MATERIAL FOR THIS TASK below:

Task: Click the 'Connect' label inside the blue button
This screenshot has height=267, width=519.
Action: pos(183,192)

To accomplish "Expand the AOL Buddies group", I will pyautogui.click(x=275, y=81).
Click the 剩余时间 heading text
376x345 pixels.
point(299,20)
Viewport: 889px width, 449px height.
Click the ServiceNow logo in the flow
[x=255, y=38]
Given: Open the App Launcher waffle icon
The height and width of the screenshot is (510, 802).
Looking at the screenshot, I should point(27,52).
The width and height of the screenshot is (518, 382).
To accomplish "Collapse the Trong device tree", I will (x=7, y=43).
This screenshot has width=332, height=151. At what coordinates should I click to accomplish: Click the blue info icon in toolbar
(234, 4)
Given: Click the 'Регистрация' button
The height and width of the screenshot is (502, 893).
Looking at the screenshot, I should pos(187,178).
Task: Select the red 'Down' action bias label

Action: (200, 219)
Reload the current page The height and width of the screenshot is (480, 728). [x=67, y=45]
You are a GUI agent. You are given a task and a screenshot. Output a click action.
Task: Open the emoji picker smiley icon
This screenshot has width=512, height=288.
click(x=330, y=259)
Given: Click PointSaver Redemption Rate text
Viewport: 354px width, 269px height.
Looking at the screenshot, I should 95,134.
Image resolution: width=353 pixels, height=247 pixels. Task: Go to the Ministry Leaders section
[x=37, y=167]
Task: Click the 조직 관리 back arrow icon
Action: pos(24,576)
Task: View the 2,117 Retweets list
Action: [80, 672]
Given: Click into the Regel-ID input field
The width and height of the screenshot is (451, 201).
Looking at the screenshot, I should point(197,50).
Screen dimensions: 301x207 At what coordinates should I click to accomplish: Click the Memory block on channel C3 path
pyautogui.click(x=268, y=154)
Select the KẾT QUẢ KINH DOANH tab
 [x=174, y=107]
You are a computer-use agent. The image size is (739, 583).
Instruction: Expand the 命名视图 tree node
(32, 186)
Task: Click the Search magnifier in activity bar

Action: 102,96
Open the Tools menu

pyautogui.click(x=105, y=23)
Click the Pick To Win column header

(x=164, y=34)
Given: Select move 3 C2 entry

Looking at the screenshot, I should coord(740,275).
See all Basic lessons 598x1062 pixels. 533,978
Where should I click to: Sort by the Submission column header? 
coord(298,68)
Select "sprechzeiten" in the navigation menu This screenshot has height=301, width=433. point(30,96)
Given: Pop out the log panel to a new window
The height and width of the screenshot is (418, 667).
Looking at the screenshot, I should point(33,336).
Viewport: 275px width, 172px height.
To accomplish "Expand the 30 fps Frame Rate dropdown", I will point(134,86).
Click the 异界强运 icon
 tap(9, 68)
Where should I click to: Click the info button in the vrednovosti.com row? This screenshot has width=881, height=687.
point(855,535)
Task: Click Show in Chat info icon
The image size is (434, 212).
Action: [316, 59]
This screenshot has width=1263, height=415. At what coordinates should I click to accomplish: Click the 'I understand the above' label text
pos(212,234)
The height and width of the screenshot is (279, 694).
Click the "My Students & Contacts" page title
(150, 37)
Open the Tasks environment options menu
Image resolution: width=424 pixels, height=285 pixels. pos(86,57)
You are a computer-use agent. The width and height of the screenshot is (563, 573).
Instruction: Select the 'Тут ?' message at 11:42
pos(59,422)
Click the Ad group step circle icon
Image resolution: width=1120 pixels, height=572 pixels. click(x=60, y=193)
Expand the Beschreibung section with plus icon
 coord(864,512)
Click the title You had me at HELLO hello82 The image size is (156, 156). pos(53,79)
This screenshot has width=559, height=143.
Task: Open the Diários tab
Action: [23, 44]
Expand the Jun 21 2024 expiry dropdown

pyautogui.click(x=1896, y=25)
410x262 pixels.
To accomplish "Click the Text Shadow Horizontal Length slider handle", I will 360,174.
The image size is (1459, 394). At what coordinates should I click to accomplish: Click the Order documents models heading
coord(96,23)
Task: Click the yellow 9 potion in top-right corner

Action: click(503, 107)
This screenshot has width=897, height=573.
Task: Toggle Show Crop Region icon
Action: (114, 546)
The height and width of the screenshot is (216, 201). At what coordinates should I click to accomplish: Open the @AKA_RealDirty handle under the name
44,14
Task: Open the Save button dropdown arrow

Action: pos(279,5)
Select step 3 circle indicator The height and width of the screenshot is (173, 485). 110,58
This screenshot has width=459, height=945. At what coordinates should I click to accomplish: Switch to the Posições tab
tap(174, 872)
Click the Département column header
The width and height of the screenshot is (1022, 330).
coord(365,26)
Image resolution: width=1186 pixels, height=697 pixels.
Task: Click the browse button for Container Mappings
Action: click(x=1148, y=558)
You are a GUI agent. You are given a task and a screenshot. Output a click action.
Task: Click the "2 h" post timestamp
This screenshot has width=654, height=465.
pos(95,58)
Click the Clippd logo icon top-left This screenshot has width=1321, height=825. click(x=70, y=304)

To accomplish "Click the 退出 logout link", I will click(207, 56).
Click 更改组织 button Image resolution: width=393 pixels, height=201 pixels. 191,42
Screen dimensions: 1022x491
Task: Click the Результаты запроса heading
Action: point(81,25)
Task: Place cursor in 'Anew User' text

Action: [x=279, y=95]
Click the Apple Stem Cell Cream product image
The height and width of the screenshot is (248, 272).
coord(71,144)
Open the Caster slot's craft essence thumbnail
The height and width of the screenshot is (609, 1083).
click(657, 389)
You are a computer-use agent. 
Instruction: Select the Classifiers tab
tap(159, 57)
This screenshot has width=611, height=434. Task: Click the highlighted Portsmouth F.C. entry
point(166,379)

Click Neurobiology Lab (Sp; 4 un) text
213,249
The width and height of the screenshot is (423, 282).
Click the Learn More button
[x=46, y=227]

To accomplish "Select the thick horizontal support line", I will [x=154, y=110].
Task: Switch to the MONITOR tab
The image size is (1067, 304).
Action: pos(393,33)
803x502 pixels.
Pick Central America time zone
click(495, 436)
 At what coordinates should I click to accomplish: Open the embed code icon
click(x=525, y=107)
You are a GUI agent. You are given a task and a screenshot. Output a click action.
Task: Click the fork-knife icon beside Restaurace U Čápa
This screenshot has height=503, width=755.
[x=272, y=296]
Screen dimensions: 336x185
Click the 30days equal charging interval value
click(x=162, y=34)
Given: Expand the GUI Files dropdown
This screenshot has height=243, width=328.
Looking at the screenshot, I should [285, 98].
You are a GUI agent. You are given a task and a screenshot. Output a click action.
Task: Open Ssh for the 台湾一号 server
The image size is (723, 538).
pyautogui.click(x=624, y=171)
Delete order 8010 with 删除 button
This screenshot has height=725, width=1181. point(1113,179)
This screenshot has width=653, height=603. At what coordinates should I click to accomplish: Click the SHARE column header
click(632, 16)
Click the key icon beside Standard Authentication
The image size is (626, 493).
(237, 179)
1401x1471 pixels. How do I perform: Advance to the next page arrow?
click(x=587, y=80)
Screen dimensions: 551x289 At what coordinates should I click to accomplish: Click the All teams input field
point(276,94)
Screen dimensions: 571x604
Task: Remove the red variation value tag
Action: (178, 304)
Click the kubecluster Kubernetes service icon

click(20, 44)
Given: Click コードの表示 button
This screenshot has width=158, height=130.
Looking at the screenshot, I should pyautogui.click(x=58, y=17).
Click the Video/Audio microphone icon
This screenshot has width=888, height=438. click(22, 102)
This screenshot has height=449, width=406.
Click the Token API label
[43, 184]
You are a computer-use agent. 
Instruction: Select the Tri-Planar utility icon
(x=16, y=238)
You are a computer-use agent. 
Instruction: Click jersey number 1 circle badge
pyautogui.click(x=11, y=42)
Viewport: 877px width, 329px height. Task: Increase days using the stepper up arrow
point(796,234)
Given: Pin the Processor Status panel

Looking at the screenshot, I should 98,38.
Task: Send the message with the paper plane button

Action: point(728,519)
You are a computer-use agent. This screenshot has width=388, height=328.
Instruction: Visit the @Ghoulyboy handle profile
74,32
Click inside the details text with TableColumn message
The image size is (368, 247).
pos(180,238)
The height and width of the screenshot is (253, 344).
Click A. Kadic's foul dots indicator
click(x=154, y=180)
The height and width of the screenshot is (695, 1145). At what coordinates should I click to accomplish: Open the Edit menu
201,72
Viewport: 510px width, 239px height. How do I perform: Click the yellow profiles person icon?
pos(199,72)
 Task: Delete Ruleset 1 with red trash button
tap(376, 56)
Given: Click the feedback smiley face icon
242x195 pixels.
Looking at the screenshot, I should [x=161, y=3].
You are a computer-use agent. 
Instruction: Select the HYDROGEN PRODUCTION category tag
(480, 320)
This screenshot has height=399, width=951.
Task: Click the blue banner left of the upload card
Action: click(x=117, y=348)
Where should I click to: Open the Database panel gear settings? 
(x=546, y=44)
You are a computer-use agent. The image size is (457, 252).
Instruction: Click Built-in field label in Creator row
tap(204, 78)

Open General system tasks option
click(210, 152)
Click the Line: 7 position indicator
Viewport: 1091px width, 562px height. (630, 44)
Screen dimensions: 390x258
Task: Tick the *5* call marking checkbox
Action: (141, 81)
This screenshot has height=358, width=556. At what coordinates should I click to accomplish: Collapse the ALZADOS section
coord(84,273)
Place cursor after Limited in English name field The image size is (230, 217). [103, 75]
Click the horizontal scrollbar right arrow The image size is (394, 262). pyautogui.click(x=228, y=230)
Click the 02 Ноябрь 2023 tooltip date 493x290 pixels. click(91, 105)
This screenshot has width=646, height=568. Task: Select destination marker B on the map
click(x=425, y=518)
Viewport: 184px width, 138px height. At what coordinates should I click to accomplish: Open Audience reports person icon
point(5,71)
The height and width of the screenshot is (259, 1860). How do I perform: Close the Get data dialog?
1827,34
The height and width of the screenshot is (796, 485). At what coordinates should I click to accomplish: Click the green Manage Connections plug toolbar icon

End of MATERIAL FOR THIS TASK.

- **WORK ORDER**:
The lines to copy are those in the listing that contain the word "beside".

- **RESPONSE BOX**:
Task: Click the fork-knife icon beside Restaurace U Čápa
Click the key icon beside Standard Authentication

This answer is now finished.